One day, about three years ago, it dawned on me like a ton of bricks, I hadn’t had anxiety or obsessive compulsive symptoms in years. I wondered why this was? What had changed? I hadn’t been on anti-anxiety medication for years. I didn’t really have an answer. Part of me thought it might be because I’d been religiously practicing meditation and asana. I soon came to realize this wasn’t the real reason. It wasn’t the meditation and yoga-asana that helped me free myself from my fear of death. It was study. It was the study of yoga’s philosophy and Buddhism that helped me unshackle myself. It was finding a way to see the world and to connect with a spirituality that freed me. It was finding something that didn’t speak of hell, damnation and separation, but instead spoke of the moment, acceptance of the nature of the dualistic universe, and a connection to self that helped me finally become free and live.

Last fall, I finally received what I had been hoping to hear, since I was a small child. While having dinner in London over the Christmas holidays, my Father and I began to speak openly of Buddhism. He explained that he thought that Buddhists worshiped the Buddha as a deity and had their own version of heaven and hell.  I laughed a little when he told me that, I realized how confused both he and my Mother had been. They worried there was another deity that could be worshiped and followed and could lead you to heaven. Part of my Father’s fear was that in his choosing Jesus, instead of the Buddha, there was a chance that they may be holding the wrong ticket to the show. When he met his maker and stood before the pearly gates, there was a chance he may have been holding the wrong ticket to the show. Fear made him say everyone who held different beliefs, including me, would end up in hell. Fear and ignorance allowed my parents to look their child in the eyes and say, as my mother had so many years ago, their own daughter and her dear friend would “go to hell” for holding faith in another form.

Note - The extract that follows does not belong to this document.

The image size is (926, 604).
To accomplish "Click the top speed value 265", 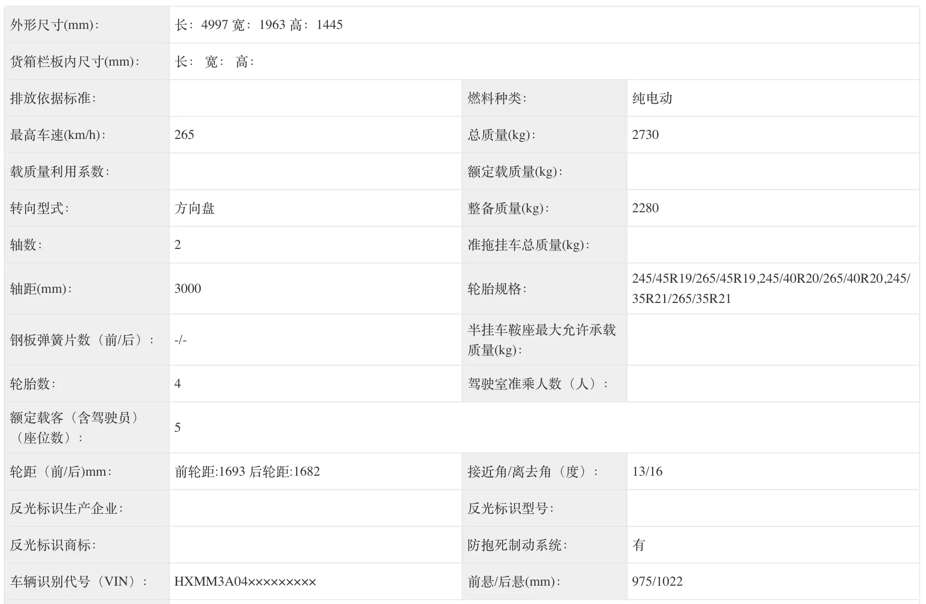I will point(184,135).
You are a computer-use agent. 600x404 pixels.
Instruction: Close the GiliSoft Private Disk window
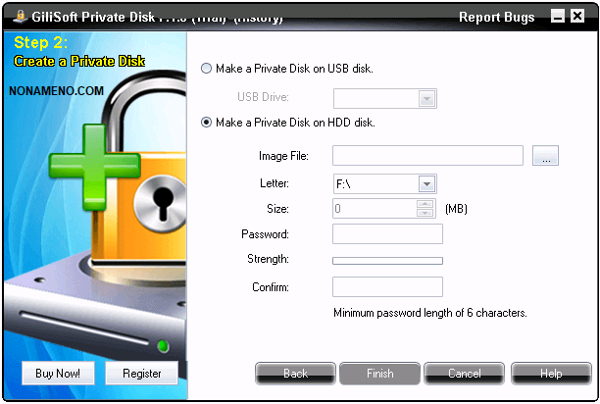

Over our magical dinner, I explained to my Father that the Buddha was not a deity, but instead he was just a man that offered a way for people to live with more ease in the here and now. As I spoke of my faith, my Father would interject,  “I like that, Alex. I just allow things to be as they are.” He saw links even in the small moments of his life,  “Some of that’s the kind of stuff I do in traffic here in London.” He connected my words to “how I accept my best friend who is gay,”  For the first time, we didn’t have to talk of hell or Jesus. Instead of fear and separation between us, there was acceptance and connection. At one point, my Father stared out into the sky and just repeated softly, “I just didn’t know.” After awhile, a soft quiet settled between us. I smiled. So did he. What he didn’t see was how my heart healed that day. Maybe my Father did.